What Is a Gilligan in Golf?

In golf, a "gilligan" is something you don't want your opponents to use. Because if they do, they'll be using it to make you replay a good shot.

You can think of a gilligan as the opposite of a mulligan. A mulligan in golf allows a golfer who hits a bad shot to replay that shot without penalty. A gilligan, however, allows one of the other golfers in your group to force you to replay a good stroke that you just hit.

Like mulligans, gilligans are never allowed under the Rules of Golf.

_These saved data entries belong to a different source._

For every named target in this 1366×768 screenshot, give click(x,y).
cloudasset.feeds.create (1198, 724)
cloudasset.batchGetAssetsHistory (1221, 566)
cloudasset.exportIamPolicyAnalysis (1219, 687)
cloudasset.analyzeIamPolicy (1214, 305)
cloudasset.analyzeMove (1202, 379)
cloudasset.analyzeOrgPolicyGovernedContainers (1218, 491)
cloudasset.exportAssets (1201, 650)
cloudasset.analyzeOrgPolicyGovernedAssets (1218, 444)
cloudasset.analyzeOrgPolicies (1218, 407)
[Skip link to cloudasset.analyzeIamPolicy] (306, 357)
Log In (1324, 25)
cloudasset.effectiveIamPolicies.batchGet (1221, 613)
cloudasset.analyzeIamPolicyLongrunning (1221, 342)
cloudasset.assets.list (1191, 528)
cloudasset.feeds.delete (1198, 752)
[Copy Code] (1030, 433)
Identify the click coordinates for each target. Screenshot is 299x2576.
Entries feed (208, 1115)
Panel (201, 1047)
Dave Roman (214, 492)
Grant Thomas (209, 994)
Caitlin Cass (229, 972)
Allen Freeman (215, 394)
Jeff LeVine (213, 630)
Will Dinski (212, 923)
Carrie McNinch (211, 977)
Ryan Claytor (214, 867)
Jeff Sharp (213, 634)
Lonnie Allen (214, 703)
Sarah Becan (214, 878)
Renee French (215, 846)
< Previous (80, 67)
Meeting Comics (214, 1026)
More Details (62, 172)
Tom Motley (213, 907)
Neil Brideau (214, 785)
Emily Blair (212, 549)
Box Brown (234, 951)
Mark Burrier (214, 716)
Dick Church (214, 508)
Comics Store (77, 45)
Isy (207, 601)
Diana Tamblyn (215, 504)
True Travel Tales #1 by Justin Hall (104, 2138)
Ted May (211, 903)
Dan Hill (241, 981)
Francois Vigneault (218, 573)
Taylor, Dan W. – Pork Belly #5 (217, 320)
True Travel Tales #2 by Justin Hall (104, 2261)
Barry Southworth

But, like mulligans, some groups of golfers, usually friends who've played many rounds together, agree to the use of gilligans.

If gilligans are in use in your group, it is entirely up to group members how many can be used during the round, whether there are any limitations on how/where they can be used, and so on. (There are no official rules around gilligans — or mulligans — because they are against the Official Rules!)

Let's say your group plays gilligans, and your group's rule is that a gilligan can be called against a golfer once per nine holes. On the third hole, you hit the best tee shot of your life. One of your "buddies" calls a gilligan. Sorry, but you just lost that drive — you have to play it again.

Or maybe you just rolled in a breaking, 18-footer for birdie on the green. But then one of the other members of your group calls a gilligan on you, and you are putting it all over again.

Gilligans are also called recalls, as in your opponent or follow-competitor can recall your stroke. A common golf game that includes the use of gilligans is Mulligan and Recall. If your group has never played gilligans before, we recommend starting slow with a small number (maybe just one per golfer) to get a feel for how it impacts your round and group dynamic.